# [Questions]
[1] From the article on the album Skyshaper, list every album shown in the Covenant chronology, with its year.
[2] Answer these questions using the article on the album Skyshaper:
(a) Which record company released the album in the United States?
(b) What position did "Ritual Noise" reach in Sweden?
(c) Which video game featured the song "20 Hz"?

# [Reading text]
****

Studio album by Covenant
- Released: March 2006
- Genre: Futurepop; synth-pop;
- Length: 53:21
- Label: Metropolis

Covenant chronology
| Northern Light (2002) | Skyshaper (2006) | Modern Ruin (2011) |

Singles from Skyshaper
- "Ritual Noise" Released: 20 Jan 2006; "Brave New World" Released: 10 Oct 2006;

= Skyshaper =

Skyshaper is Covenant's sixth studio album. It was released in Europe by Synthetic Symphony / SPV on 2006 March 3 and in the United States by Metropolis Records on 2006 March 7. It reached No. 44 in the German mainstream charts.

"Ritual Noise" was the album's first single, reaching No. 64 in Germany on 3 February 2006 (charting for 3 weeks) and No. 42 in Sweden on 26 January 2006 (charting for 2 weeks) and "Brave New World" was the second. The song "20 Hz" was featured in the 2005 video game Project Gotham Racing 3.

****

# [The data]
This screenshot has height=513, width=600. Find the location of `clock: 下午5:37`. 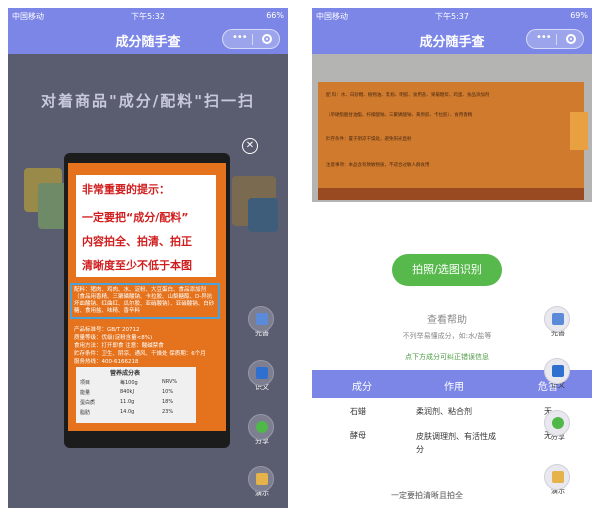

clock: 下午5:37 is located at coordinates (452, 16).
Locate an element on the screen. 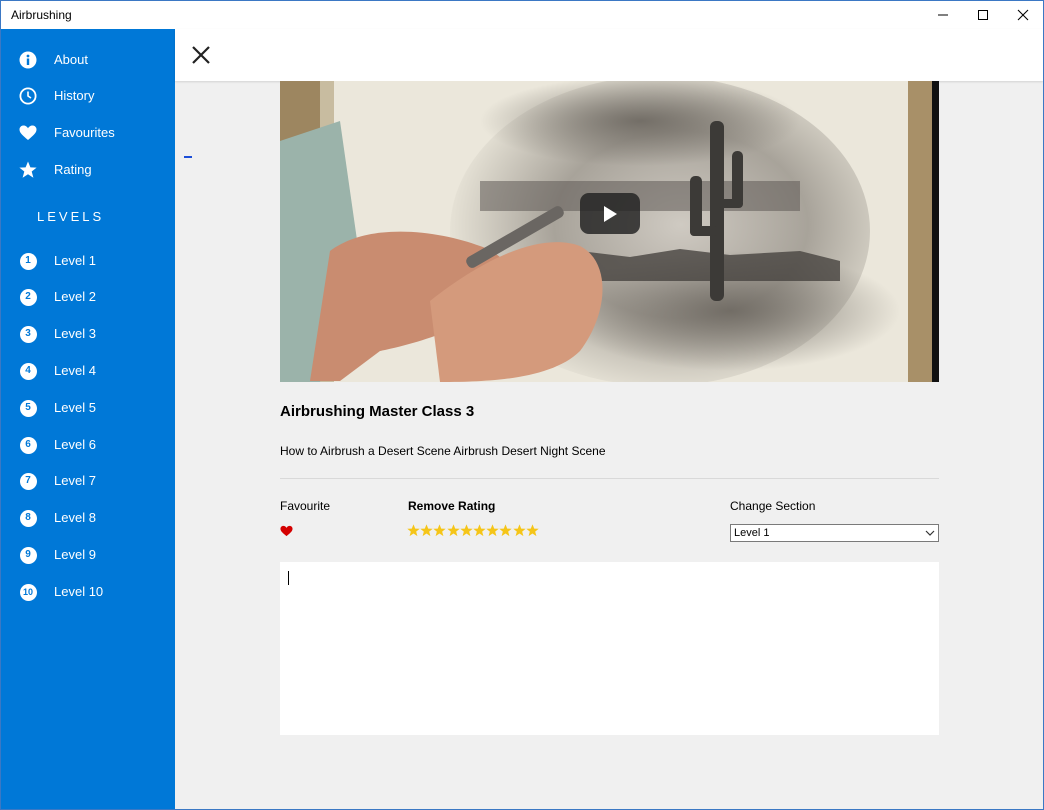 The image size is (1044, 810). sidebar-item-label: Level 8 is located at coordinates (75, 518).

****

# [Responses to the exercise]
[1]
Northern Light (2002)
Skyshaper (2006)
Modern Ruin (2011)

[2]
(a) Metropolis Records
(b) No. 42
(c) Project Gotham Racing 3